First, you need to consider the power output of the welding machine. This is dictated by the different use-cases of your machine. Different power outputs are ideal for different thickness of welding. A 30A machine would suffice for thin materials, e.g. car body panels. For steel and stainless steel, a minimum of 30A per millimetre is sufficient. This, however, can be counterproductive depending on the machine’s duty cycle. A safe choice would be to buy one that produces a 30% higher output than what you need to avoid overheating. The MIG welder also needs to have at least four power output settings especially those with 200A.

Second thing is the type of torch. Fixed torches which are more common for domestic use get the job done but easily break and are quite pricey when replacing them. A Euro-fitting torch is used by most professionals and has a build quality that matches and is, therefore, long-lasting.

The size of the spool of wire is also an essential factor to consider. Larger spools are cheaper than smaller ones. Most machines accept at least two different sizes of spools: maxi and midi spools or midi and maxi ones. A mini spool has a four-inch diameter while the midi is an eight-inch diameter spool. The two are commonly used domestically. The maxi, a twelve-inch diameter spool is preferred in industries.

Cylinders and Wire Feed Units

Small machines use disposable gas supply cylinders which have low upfront costs and are used domestically. Welders who will be handling a lot of welding need to go for the large cylinders, which are higher in upfront costs but cheaper in the long-run.

Finally, the number of wire feeds units. Most have two or four roll feeders. Two roll feeds are better for solid wires, but the latter is better for flux-cored and aluminium wire.


Whether you are a hobbyist who’s just toying around with metal work, a mechanic, a seasoned steel fabricator or a maintenance chap who works with steel, MIG welding is a welding technique you need to seriously consider. Not only for it’s wide array of uses, but also because it’s easy to learn in a short period of time. While most MIG machines are costly and getting familiar with the complexity of the machine is quite difficult at first, they are easier to maintain over time and you’ll soon overcome the expected learning curve, and getting a hang of it in no time.

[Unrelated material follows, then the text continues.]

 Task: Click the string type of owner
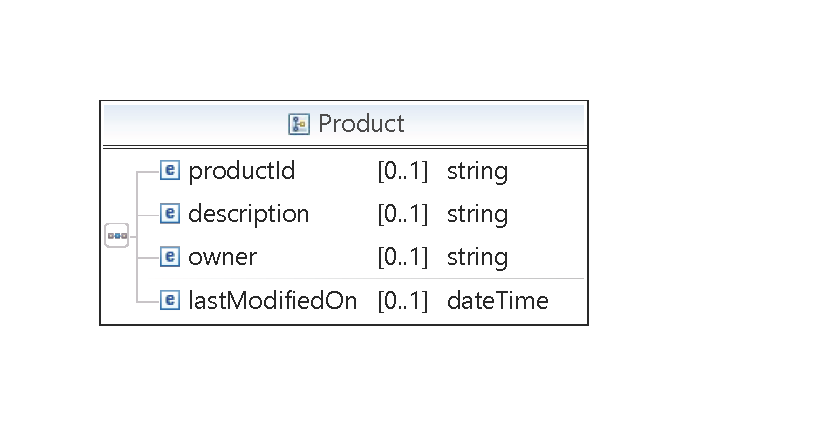pyautogui.click(x=477, y=259)
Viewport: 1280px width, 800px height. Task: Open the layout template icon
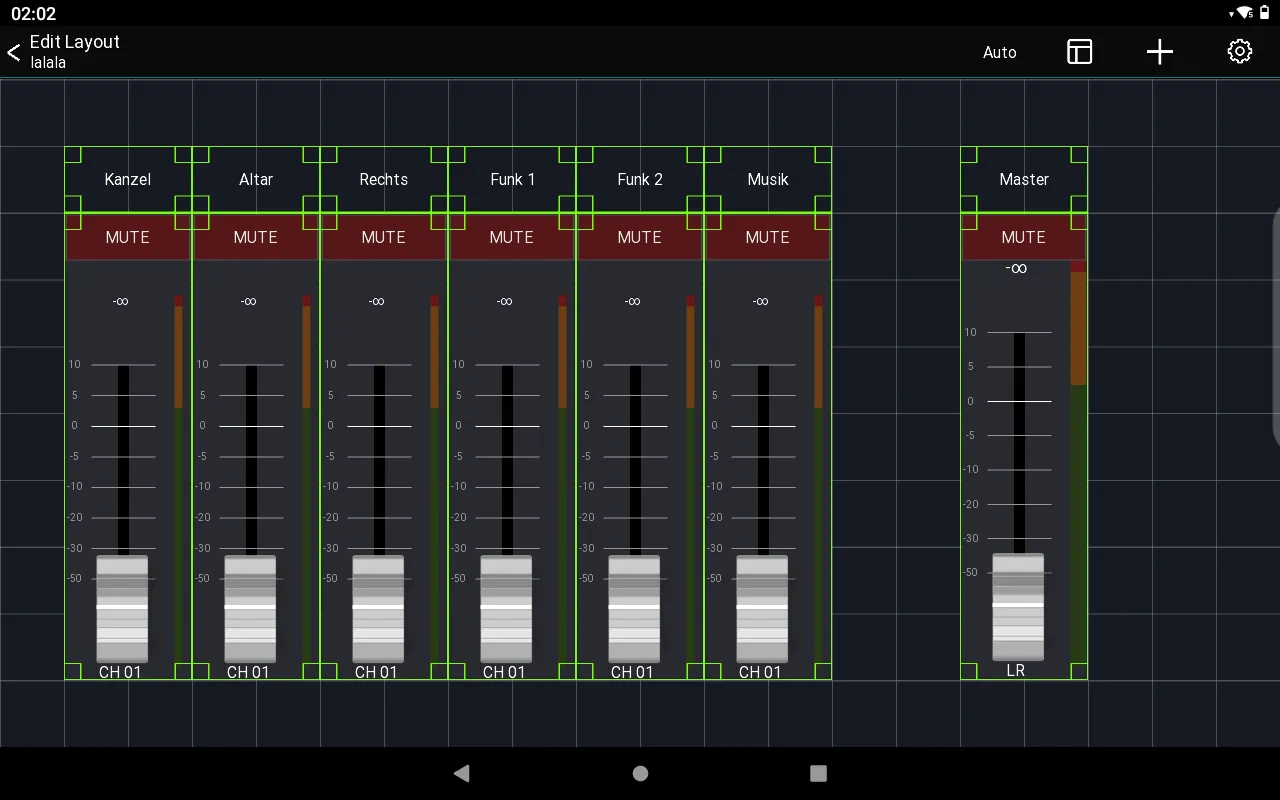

It efficient, clean, delivers higher productivity that other methods and is versatile to different use cases. That faster welding speeds can be achieved through it only adds to the long list of advantages of using this type of welding technique. This article details all the information you need regarding the basic of MIG welding. With it, it is much easier to know what to look for when shopping for a MIG welding machine, the steps involved and why you need it.